Over more than 120 days of engagement, hundreds of incoming submissions from many different stakeholders and thousands of outgoing communications were logged for the Mineral Resources Act legislative process. Both incoming and outgoing information was submitted and distributed from a variety of sources.

It was Lloyd Thiessen, in his current role with the Lands/ENR/ITI Informatics Shared Services Division, who built the system that made sure all those who submitted had their say.

Thiessen, generally acknowledged as one of the GNWT’s foremost authorities on databases, signed on to work with the Department of Resources, Wildlife and Economic Development in 1999. 

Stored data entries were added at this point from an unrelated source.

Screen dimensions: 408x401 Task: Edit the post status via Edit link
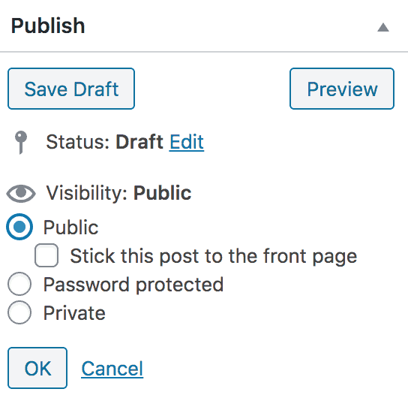pos(187,142)
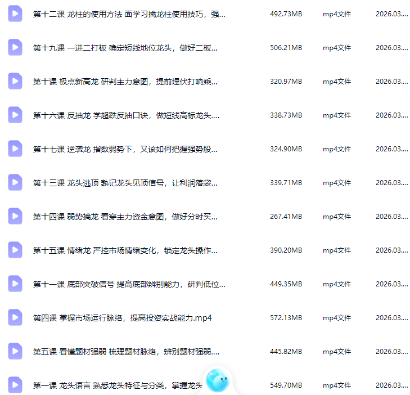This screenshot has height=395, width=410.
Task: Open 第四课 掌握市场运行脉络 mp4 file
Action: point(122,318)
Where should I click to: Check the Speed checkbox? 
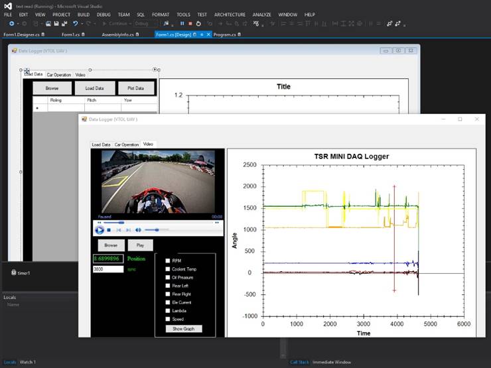[168, 318]
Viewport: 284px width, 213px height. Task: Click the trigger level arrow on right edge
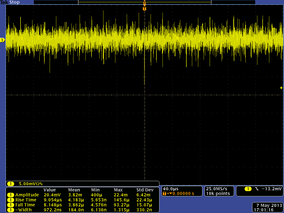281,88
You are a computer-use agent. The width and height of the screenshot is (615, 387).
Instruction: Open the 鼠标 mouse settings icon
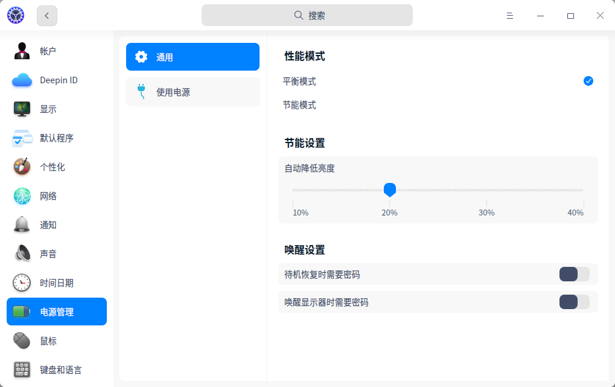point(22,341)
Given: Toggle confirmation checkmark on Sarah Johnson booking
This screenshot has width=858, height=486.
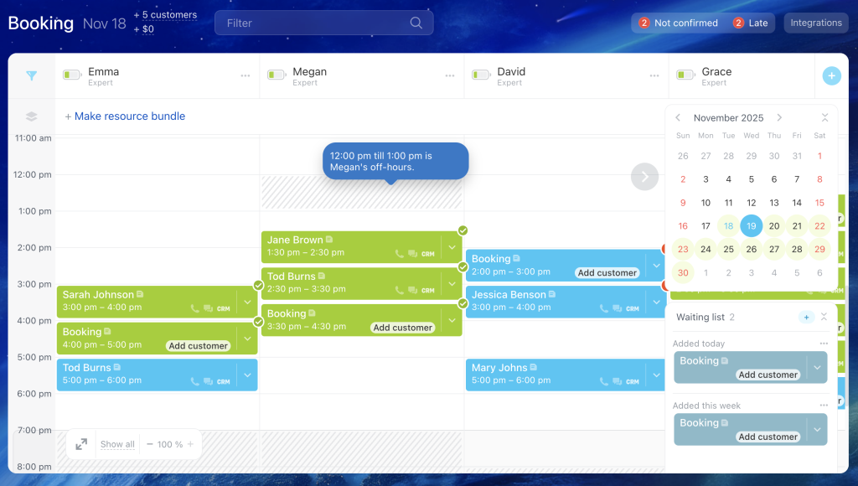Looking at the screenshot, I should pos(258,285).
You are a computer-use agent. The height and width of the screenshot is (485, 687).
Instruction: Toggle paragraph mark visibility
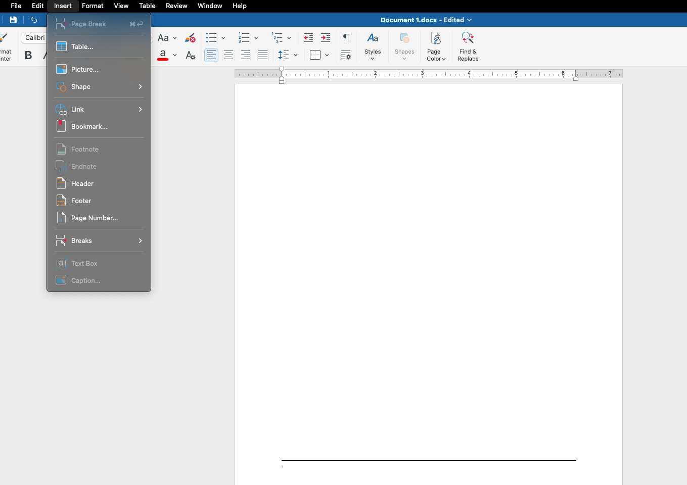346,37
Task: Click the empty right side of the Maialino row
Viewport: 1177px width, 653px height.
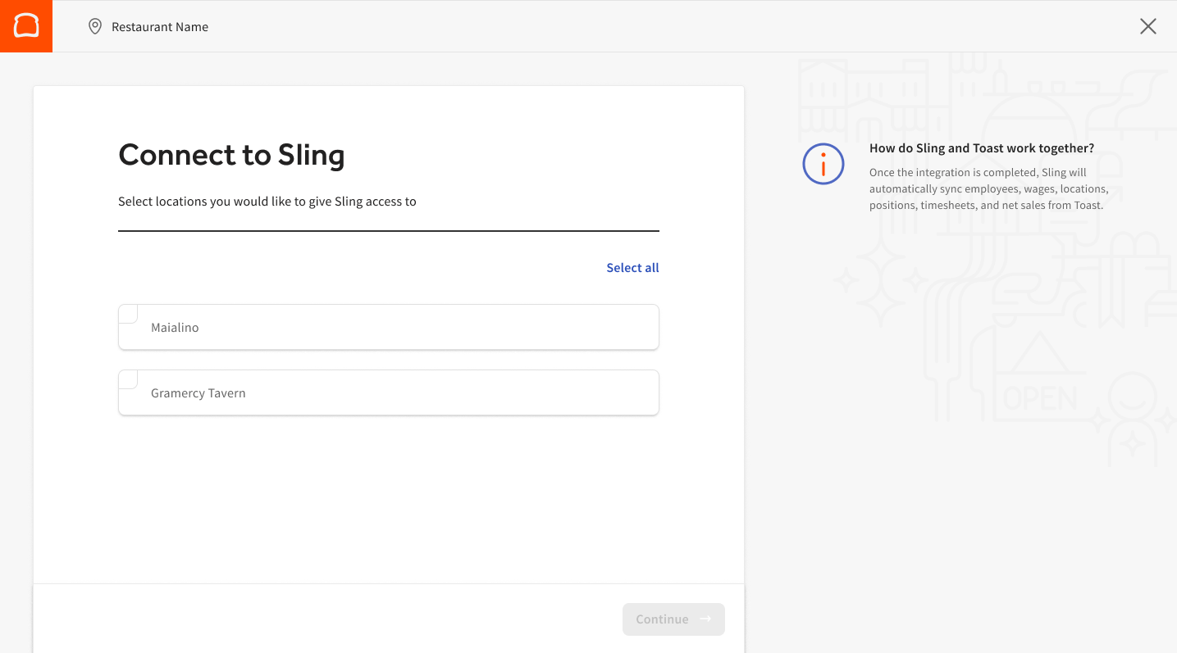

His original role was not building databases but he soon discovered an un-met need for effective tracking – a task he felt could be filled by customized databases. “I basically started building databases because people asked if certain things could be done.  “I found myself saying ‘yes, we could do that’,” he recalls.  While he took some courses with the Academy of Learning, in the early 90’s, but is largely self-taught.

While the Mineral Resources Act database isn’t the first he’s built, it is, as he explains, the most robust.

“There were far more variables to track than in any other database I’ve done,” says Thiessen. “Ultimately, the records-keeping team wanted to go above-and-beyond when it came to tracking stakeholder groups, the sentiment from various individual meetings — and so on. We had to build a database to handle it all.”

It wasn’t easy. It required translating  many differing priorities — things like what to track, how to balance the desire to collect information with the need to make engaging easy, and how to set-up reporting — in a single database which could be used by a small army of ITI staff engaging with residents, stakeholders, and other governments.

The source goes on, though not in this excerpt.